Give again, word for word, every line below from the one that has "23 (524, 2003)" through the one that has "Privacy Policy (531, 2493)", both included, and no others.

== THE DATA

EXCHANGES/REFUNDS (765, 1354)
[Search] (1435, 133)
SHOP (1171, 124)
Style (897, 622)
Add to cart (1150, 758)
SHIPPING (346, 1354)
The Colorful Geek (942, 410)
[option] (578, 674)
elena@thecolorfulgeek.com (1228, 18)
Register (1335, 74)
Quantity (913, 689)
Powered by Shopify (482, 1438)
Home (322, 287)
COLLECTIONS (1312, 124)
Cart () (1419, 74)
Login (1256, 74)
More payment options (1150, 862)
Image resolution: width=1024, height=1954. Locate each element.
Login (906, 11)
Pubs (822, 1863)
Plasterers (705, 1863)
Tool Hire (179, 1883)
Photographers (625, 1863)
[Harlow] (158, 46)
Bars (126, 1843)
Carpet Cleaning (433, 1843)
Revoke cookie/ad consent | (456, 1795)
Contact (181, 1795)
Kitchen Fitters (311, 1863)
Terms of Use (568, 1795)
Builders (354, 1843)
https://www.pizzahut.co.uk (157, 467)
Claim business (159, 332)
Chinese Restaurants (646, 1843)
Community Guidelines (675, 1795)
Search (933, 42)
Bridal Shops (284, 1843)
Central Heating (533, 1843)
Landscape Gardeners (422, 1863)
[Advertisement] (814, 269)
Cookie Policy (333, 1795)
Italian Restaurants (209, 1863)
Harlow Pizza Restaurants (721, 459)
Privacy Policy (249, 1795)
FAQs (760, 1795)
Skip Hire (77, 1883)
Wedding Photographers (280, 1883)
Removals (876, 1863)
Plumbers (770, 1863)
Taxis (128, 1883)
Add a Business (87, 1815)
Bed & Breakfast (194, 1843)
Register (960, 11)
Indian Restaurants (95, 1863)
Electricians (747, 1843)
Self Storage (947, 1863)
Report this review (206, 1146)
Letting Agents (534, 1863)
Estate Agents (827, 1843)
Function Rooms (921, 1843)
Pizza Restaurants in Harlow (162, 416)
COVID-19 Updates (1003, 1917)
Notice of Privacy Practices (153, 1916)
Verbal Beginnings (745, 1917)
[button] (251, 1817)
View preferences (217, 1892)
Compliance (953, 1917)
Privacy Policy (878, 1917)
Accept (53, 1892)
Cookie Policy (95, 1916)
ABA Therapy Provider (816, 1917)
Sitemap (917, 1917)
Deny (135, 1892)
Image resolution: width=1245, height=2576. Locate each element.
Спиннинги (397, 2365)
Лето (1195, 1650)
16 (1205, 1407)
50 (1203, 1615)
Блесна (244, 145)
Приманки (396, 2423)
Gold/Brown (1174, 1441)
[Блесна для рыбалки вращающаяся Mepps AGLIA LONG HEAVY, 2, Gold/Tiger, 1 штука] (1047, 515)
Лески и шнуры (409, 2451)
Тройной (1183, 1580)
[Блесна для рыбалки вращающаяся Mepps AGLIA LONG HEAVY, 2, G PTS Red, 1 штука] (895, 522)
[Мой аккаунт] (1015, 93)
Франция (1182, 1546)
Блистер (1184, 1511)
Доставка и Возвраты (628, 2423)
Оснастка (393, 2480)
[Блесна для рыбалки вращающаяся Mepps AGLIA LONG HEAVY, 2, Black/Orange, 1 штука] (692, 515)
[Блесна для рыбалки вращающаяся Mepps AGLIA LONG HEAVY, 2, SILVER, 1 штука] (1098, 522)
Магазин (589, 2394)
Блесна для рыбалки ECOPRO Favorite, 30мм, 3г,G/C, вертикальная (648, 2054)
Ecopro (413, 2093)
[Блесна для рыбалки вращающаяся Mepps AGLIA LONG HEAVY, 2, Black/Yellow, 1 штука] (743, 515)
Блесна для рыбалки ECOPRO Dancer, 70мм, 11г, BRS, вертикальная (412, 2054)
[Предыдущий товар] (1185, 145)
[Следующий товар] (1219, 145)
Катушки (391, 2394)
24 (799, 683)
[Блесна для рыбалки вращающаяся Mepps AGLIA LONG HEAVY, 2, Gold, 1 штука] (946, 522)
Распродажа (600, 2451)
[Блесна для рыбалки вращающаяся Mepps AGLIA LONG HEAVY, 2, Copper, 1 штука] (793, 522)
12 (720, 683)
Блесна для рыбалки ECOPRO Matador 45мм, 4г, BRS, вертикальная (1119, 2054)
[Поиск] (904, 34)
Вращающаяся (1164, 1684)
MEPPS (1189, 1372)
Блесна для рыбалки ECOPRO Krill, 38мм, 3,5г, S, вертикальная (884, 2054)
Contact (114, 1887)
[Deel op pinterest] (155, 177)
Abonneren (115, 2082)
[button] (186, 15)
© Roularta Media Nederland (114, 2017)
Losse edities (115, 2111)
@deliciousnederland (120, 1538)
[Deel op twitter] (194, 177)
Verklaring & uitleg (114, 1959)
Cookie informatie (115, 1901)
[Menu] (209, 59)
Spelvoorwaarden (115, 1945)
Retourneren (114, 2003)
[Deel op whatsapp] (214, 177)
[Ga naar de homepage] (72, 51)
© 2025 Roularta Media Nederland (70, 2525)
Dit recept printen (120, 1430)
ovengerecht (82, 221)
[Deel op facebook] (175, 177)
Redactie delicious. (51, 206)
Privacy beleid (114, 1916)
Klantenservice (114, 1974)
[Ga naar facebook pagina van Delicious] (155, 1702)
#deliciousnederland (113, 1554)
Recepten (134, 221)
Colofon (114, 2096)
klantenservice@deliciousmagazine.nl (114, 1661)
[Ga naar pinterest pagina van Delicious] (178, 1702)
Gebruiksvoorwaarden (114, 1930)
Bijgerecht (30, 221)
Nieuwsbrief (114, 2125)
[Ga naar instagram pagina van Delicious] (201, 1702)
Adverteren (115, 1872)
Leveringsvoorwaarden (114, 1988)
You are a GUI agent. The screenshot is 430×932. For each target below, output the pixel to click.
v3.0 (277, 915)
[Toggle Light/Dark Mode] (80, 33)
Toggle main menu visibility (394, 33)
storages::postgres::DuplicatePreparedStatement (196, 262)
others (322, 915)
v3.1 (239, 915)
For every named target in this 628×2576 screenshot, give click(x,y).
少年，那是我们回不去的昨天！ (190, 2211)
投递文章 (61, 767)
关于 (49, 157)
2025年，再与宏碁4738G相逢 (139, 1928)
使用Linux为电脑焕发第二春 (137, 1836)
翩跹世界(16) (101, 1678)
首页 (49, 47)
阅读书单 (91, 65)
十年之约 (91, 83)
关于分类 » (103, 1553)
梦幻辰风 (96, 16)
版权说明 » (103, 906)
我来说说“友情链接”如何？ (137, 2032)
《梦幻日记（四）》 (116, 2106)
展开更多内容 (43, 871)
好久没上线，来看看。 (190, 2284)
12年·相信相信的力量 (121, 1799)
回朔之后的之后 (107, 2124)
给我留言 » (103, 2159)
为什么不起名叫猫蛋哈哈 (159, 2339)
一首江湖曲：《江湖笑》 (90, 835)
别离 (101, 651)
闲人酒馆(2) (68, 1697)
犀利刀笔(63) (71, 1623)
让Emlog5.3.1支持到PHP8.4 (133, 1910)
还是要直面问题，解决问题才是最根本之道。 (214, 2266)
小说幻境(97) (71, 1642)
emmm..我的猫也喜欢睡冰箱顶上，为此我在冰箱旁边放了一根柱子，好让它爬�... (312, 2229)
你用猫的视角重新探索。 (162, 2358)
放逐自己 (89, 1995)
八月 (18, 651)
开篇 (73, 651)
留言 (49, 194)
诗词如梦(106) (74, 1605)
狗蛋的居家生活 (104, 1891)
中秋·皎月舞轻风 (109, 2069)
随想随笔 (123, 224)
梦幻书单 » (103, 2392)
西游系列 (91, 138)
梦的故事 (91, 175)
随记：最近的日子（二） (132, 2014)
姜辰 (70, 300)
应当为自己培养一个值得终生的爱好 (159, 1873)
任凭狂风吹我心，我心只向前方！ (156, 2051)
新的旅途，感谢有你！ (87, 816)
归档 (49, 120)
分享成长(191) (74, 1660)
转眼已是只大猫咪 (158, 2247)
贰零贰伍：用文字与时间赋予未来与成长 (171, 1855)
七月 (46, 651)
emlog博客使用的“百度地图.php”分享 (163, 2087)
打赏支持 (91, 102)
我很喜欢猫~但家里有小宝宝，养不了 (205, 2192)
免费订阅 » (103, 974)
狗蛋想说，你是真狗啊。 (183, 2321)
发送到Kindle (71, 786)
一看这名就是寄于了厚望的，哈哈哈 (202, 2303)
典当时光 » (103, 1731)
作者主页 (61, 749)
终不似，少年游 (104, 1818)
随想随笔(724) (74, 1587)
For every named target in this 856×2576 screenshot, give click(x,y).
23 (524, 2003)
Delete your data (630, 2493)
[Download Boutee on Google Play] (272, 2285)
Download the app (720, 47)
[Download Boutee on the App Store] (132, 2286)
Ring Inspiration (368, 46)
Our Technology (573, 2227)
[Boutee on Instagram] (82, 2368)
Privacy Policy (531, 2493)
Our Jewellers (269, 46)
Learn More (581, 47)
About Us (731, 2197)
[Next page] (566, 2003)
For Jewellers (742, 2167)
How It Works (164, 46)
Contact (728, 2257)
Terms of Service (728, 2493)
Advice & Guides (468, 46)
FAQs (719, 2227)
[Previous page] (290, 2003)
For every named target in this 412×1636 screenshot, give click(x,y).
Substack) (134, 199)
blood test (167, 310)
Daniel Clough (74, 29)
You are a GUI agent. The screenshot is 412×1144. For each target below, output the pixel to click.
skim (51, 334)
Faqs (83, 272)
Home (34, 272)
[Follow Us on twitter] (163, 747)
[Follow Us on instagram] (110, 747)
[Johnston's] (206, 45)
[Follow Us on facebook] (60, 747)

====

### [RESPONSE FOR THIS EXERCISE]
23 (524, 2003)
Delete your data (630, 2493)
[Download Boutee on Google Play] (272, 2285)
Download the app (720, 47)
[Download Boutee on the App Store] (132, 2286)
Ring Inspiration (368, 46)
Our Technology (573, 2227)
[Boutee on Instagram] (82, 2368)
Privacy Policy (531, 2493)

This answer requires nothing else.